Critiques Festivals IFFR 2021

[IFFR 2021] A man and a camera : Toc, toc ?

Après une première partie entièrement en ligne, le Festival de Rotterdam nous propose depuis aujourd’hui, et ce jusqu’au 6 juin, une version hybride pour sa seconde partie. Des projections dans plusieurs salles à Rotterdam et des projections en ligne pour ceux qui n’auraient pas pu se déplacer. A cette occasion, le Festival propose une sélection très large (plus de 80 films !) brassant tous les genres possibles. Direction la catégorie Harbour qui défend un cinéma contemporain.

Que feriez-vous si un type débarquait devant votre porte, une caméra à la main et muet comme une carpe ? C’est la question que s’est posé le cinéaste néerlandais Guido Hendrikx. Sillonnant les rues d’un petit village dont on ne connaîtra jamais le nom, le réalisateur toque à chaque porte et pointe sa caméra vers les habitant·e·s en question. Alors qu’on s’imagine aisément qu’il se ferait claquer la porte au nez, le documentaire prend une tournure inattendue dès lors que cette expérience se fait reflet d’humain·e·s plus complexes.

Les premier·ère·s cobayes de l’expérience sont clairement réticent·e·s. Qui ne le serait pas ? Personne n’a envie d’être dérangé·e par un drôle de gars sorti de nulle part décidé à nous filmer et qui ne répond pas lorsqu’on l’interpelle. Un début de film d’horreur ? Peut-être. Hendrikx se frotte même à un individu particulièrement violent qui le foutra à la porte en moins de deux.
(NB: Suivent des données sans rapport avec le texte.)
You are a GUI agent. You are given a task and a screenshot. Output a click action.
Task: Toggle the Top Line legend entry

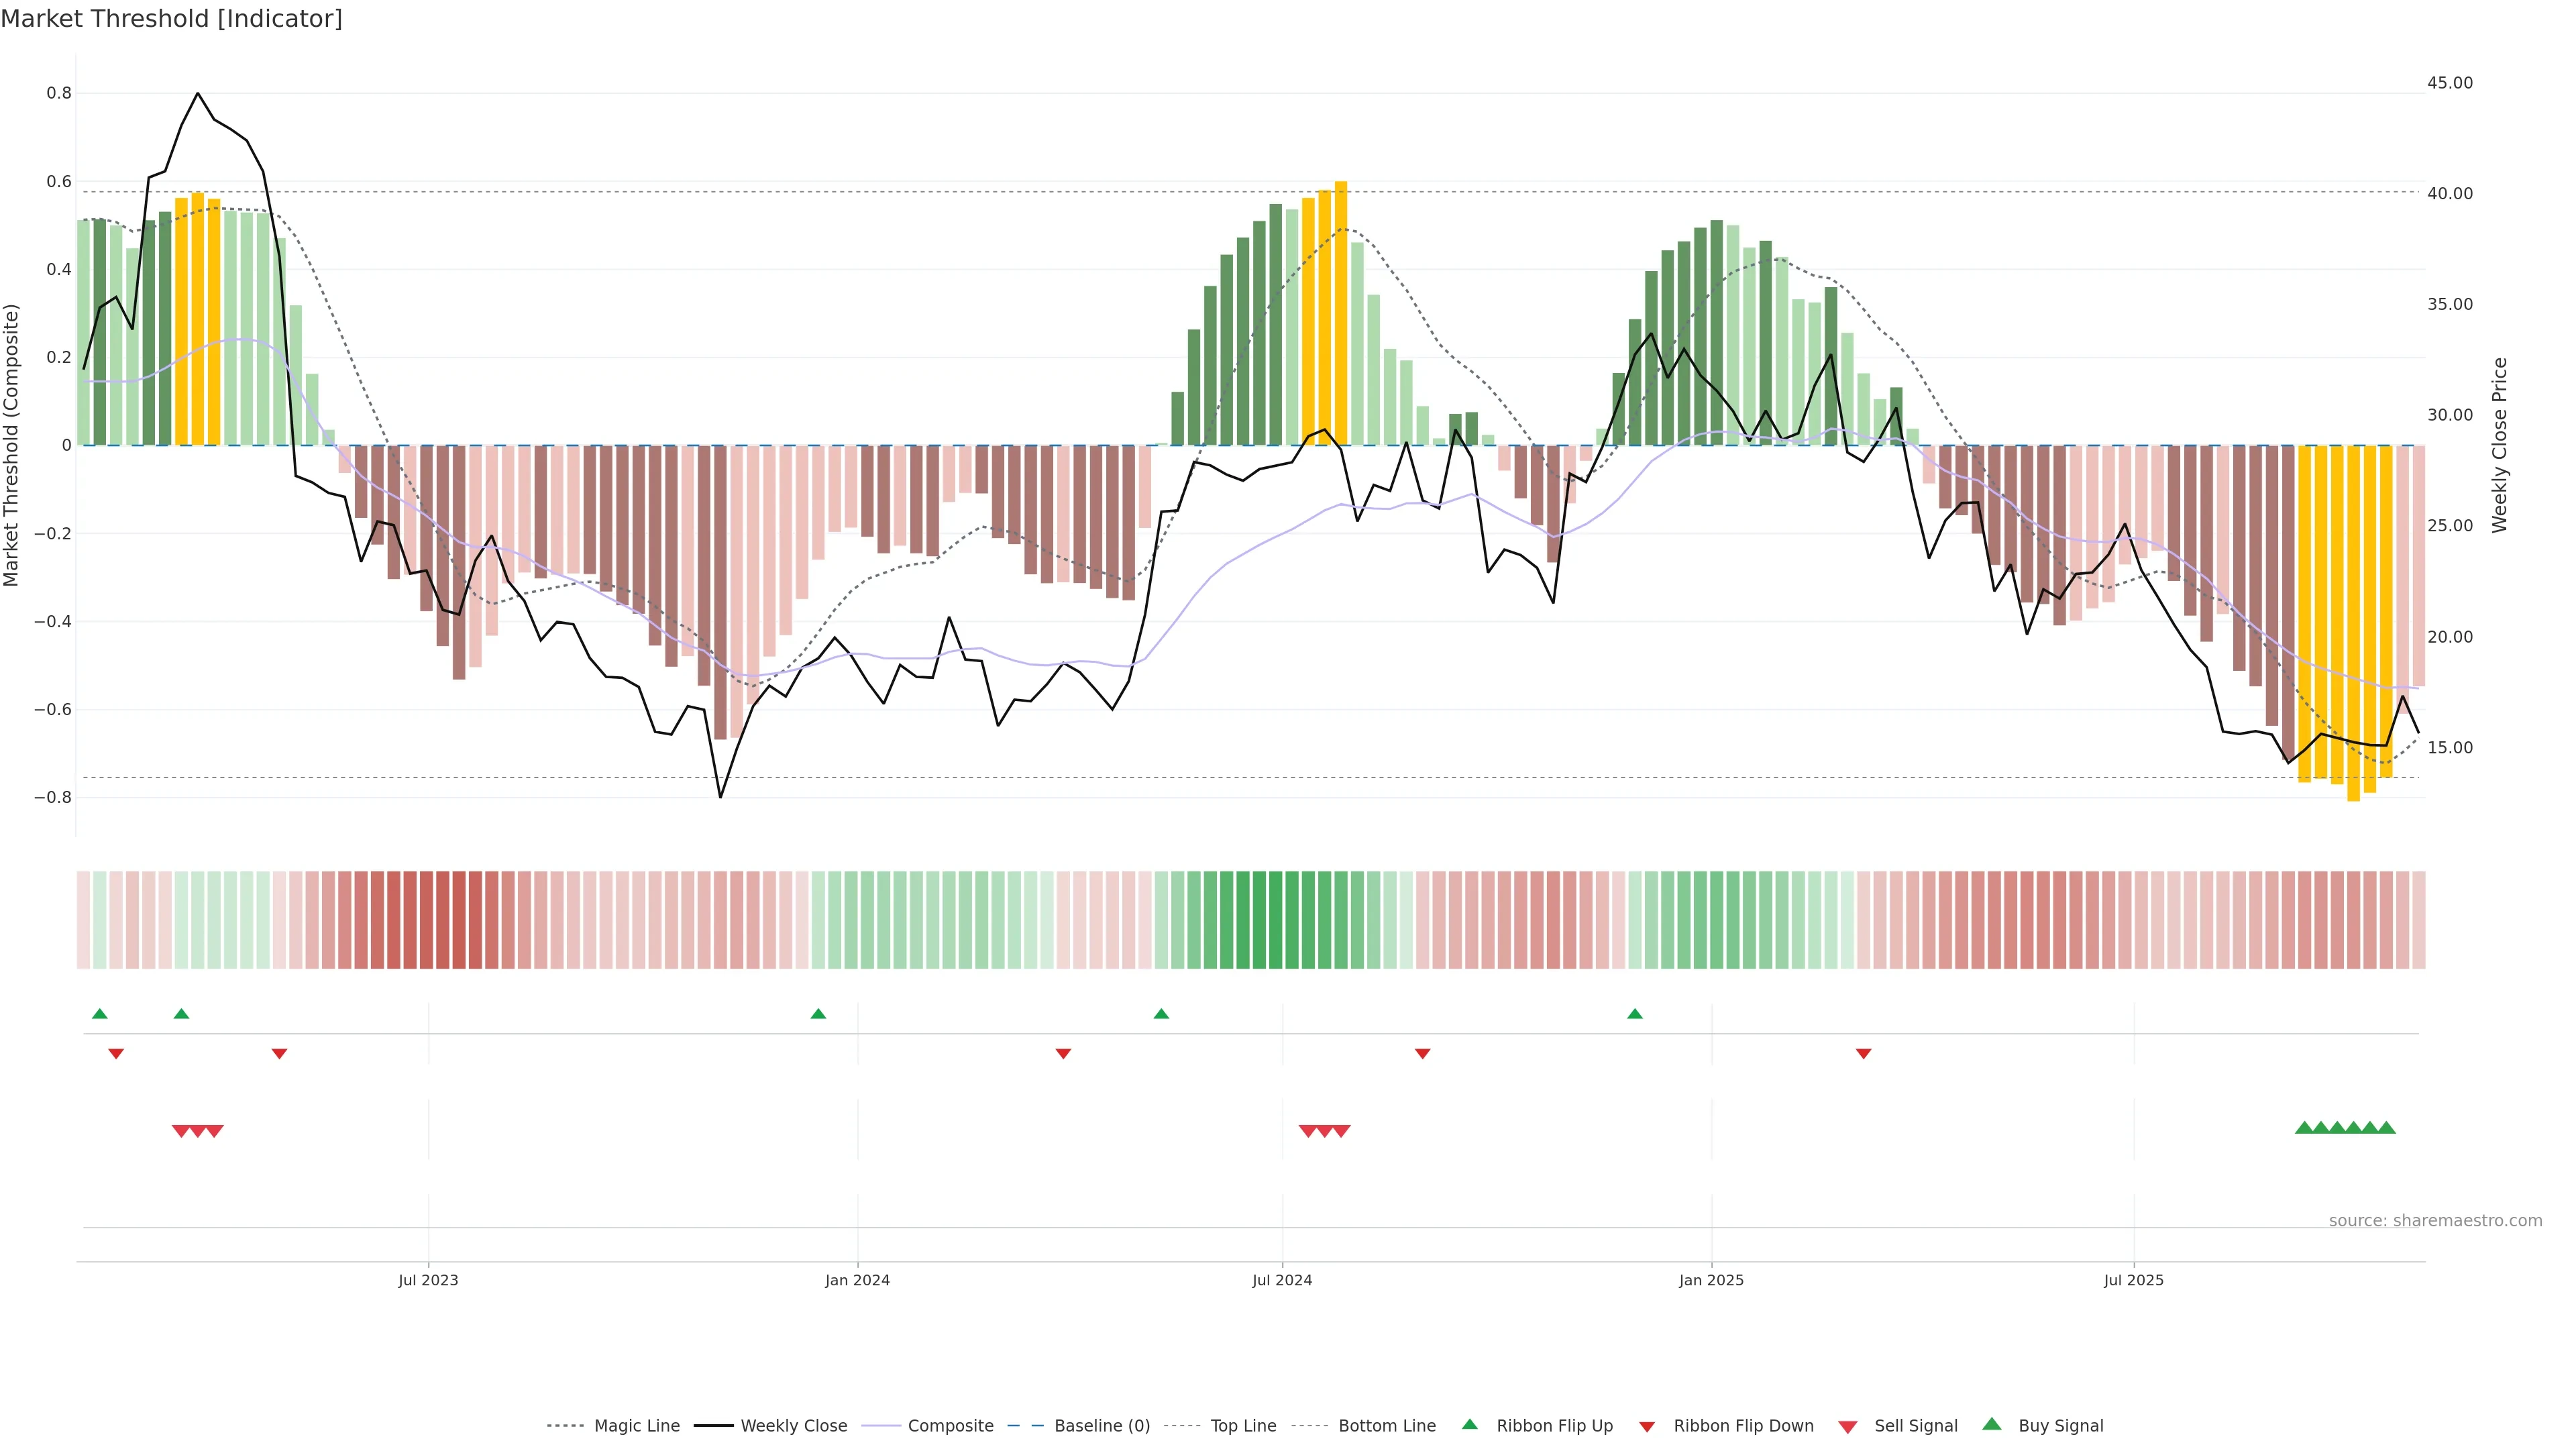[1243, 1426]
Pourtant, au fur et à mesure de ses rencontres, quelque chose de curieux se dessine. Quelque chose qui va crescendo. Tandis que certain·e·s sont amusé·e·s par la situation, d’autres n’hésitent pas à entamer le dialogue, à rire, à faire des blagues. Le public se prend même au jeu de deviner ce qui va se passer derrière la prochaine porte. Et alors qu’on pourrait penser que le documentaire ne s’appuie que sur cette succession de rencontres, c’est finalement ces mêmes rencontres qui font l’essence même du film.

Là où on pense que la caméra se contenterait de rester au pas de porte, certain·e·s habitant·e·s invitent le réalisateur chez elleux. Surprenant, déroutant même de se dire qu’on laisse entrer un parfait inconnu dans notre propre maison. Une présence qui semble presque familière si bien que certaines personnes commencent à raconter leur vie, leurs problèmes, leurs inquiétudes. Comme si cette caméra les aide à se confier sans avoir peur d’être jugé·e·s. Cette humanité et cette hospitalité est totalement déroutante pour nous tant cette situation semble improbable. Et pourtant. Un habitant va même jusqu’à prévenir le réalisateur que les voisin·e·s ont prévenu la police de sa présence. Si un·e tueur·se en série rôderait dans les parages il serait bien servi avec ces gens !

Comme un alien qui débarquerait d’une autre planète pour nous observer, Hendrikx nous offre un documentaire qui flirte avec le film d’invasion aussi loufoque qu’il est attendrissant dans le portrait qu’il fait de certains individus. De la méfiance à l’hospitalité, de la violence au café offert, A man and a camera est un ovni qui sera loin de vous laisser totalement indiférent.